_Extracted text_
* * * *

RESTRICTIONS DISPUTE RESOLUTION POLICY
UNIFORM DOMAIN NAME DISPUTE RESOLUTION POLICY
Tropar Manufacturing Co., Inc. v. TSB a/k/a Takoma Sign & Banner and Lee George
Claim Number: FA0210000126845
The Complainant is Tropar Manufacturing Co., Inc., Florham Park, NJ (“Complainant”) represented by Marc P. Misthal, of Gottlieb Rackman & Reisman, PC. The Respondent is TSB a/k/a Takoma Sign & Banner and Lee George, Takoma Park, MD (“Respondent”).
REGISTRAR AND DISPUTED DOMAIN NAMES
The domain names at issue are <tropar.com>, <tropar.net>, <tropar.org>, <tropar.biz> and <tropar.info>, registered with eNom, Inc.
The undersigned certifies that he has acted independently and impartially and to the best of his knowledge, has no known conflict in serving as Panelist in this proceeding.
Tyrus R. Atkinson, Jr., as Panelist.

* * * *

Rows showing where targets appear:
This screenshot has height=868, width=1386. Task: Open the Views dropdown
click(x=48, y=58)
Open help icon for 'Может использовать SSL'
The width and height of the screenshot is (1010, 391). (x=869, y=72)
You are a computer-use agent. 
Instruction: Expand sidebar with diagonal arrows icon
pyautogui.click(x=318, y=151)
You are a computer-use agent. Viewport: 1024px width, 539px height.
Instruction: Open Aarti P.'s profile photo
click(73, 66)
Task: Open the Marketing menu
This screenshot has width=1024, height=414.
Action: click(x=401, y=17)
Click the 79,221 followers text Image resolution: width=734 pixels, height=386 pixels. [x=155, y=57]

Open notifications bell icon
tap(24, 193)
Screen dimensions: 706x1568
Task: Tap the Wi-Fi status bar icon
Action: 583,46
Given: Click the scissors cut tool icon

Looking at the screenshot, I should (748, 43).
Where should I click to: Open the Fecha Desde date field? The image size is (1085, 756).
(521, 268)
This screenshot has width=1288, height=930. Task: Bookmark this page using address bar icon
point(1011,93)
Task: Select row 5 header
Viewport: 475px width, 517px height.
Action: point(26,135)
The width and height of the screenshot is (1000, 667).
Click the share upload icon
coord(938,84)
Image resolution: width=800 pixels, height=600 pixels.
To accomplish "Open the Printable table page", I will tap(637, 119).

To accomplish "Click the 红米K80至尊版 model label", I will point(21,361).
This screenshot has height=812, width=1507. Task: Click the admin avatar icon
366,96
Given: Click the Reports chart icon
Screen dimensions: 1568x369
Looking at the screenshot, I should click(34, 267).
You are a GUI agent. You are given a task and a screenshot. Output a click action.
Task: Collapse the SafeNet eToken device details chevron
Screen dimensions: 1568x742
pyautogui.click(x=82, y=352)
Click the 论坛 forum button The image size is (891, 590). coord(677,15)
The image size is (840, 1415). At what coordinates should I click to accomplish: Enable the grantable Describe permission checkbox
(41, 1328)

* * * *

_Instructions for the task_
Reproduce the part of the domain name dispute decision between "RESTRICTIONS DISPUTE RESOLUTION" and "with eNom, Inc.", inclusive. The listing stands apart from the domain name dispute decision and has no connection to it.

_Finished task_
RESTRICTIONS DISPUTE RESOLUTION POLICY
UNIFORM DOMAIN NAME DISPUTE RESOLUTION POLICY
Tropar Manufacturing Co., Inc. v. TSB a/k/a Takoma Sign & Banner and Lee George
Claim Number: FA0210000126845
The Complainant is Tropar Manufacturing Co., Inc., Florham Park, NJ (“Complainant”) represented by Marc P. Misthal, of Gottlieb Rackman & Reisman, PC. The Respondent is TSB a/k/a Takoma Sign & Banner and Lee George, Takoma Park, MD (“Respondent”).
REGISTRAR AND DISPUTED DOMAIN NAMES
The domain names at issue are <tropar.com>, <tropar.net>, <tropar.org>, <tropar.biz> and <tropar.info>, registered with eNom, Inc.